I paid for my lunch using dollar coins, but not the Golden Dollar that the Mint is trying to get everyone to use. The bank only had Susan B Anthony and Sacajawea dollars, so I paid with a combination of those and quarters. The cashier didn't even blink; she recognized the SBA dollars as not quarters. Cool.

Perhaps there will be a #tcpa IRC meetup in Portland this July. ([info]spengo take note; I actually mean it. I tried to arrange a meetup on the ticalc.org boards a long time ago, when I was in middle school. It didn't work but I didn't give up.)

Music: Paul van Dyk - Time of Our Lives

I'm posting from Oregon. We are visiting a family friend who lives a few miles from Siletz, OR. Just before we left, I had the presence of mind to slap a copy of emacs and my latest code onto my bulla. I collected 13 payphones so far.

44.75531 deg N
123.90110 deg W

My file manager program (latest project) is now to the stage where it displays a list of files with all the goodies (name, user, group, size, mode). The mode is just octal, not -rw-r--r-- or anything nice like that; the size is in unadulterated bytes; and the date is not formatted or displayed. In short, it just looks pretty. :)

Day before yesterday (last day of school), Marie, Collin, and I went to the Seattle Telecommunications museum. It's great. They have four (4) working mechanical exchanges: Step by Step (SxS), No. 5 Crossbar (5xb), No. 1 Crossbar (1xb), and Panel. The brochure says that their panel exchange is believed to be the only working one in the country. (!) All the exchanges are connected together, and every working phone in the building is hooked up to them (but not to the outside world). The museum is in the top two floors of a working exchange in Georgetown.
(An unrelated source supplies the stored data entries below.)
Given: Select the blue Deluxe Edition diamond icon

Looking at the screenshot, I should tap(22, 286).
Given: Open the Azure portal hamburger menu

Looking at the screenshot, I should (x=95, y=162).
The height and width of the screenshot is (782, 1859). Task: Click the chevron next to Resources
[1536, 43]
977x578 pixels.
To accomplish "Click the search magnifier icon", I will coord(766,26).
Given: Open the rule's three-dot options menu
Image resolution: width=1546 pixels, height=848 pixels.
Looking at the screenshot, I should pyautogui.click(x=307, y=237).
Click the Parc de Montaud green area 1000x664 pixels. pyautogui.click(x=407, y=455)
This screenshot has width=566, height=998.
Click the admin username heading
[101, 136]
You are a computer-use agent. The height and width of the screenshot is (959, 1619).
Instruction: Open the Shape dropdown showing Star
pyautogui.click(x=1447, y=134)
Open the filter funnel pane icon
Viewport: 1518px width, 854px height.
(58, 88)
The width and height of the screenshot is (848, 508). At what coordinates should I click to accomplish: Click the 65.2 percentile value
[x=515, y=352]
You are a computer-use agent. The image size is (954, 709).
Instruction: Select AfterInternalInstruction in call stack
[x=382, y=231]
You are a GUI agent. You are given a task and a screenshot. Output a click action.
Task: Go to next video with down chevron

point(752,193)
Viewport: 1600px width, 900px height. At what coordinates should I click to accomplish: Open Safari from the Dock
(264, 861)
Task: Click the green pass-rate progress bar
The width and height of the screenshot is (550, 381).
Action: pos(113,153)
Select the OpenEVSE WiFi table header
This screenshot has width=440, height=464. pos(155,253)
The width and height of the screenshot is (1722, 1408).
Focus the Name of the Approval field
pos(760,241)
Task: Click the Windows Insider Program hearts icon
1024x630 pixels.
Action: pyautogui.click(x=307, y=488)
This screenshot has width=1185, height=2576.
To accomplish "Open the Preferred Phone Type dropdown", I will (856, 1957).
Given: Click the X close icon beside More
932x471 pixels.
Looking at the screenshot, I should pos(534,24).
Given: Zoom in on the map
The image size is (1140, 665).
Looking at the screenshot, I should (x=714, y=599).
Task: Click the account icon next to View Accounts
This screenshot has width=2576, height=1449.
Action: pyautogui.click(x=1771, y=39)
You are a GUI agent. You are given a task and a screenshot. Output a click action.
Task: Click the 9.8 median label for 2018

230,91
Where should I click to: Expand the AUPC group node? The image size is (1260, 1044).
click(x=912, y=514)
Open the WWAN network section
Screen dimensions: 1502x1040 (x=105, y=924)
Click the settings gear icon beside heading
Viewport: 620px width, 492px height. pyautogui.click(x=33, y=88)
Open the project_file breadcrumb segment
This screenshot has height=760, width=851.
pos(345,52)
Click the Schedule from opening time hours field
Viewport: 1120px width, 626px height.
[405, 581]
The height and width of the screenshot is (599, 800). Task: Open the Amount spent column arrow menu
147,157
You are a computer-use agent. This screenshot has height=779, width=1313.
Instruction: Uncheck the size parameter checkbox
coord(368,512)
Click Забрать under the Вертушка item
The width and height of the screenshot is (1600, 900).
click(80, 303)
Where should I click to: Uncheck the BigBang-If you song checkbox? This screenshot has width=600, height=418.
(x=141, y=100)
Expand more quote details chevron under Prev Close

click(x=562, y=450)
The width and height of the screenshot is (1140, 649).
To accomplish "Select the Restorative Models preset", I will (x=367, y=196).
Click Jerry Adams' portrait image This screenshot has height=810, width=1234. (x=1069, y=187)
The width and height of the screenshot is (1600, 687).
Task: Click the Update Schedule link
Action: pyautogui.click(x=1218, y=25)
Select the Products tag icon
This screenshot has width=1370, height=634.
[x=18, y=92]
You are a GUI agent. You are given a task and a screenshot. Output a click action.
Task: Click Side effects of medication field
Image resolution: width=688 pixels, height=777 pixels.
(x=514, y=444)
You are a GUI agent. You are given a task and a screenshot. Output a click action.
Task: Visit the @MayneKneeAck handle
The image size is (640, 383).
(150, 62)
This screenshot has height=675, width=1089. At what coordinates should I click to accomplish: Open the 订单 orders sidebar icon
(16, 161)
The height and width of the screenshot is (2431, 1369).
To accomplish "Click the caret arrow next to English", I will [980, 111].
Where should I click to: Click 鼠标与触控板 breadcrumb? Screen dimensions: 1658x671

I found the crossbar exchanges most interesting. It's fun to stand inside a working relay computer. I never thought I'd have the opportunity. You can hear streams of activity shuttling around the space surrounding you, and each stream makes a kind of grinding/chewing sound, even though an individual relay is just capable of making a clicking sound. I plan to organize another trip (or 3) this summer, and need at least ~5 people to get them to open the museum on a non-Tuesday. Since I'm working Mon-Fri, it will most likely be on a Saturday. I hope to go soon. Prospective customers: Collin, Rob, Alex, Marie, parents of above, etc. Reply if you're interested.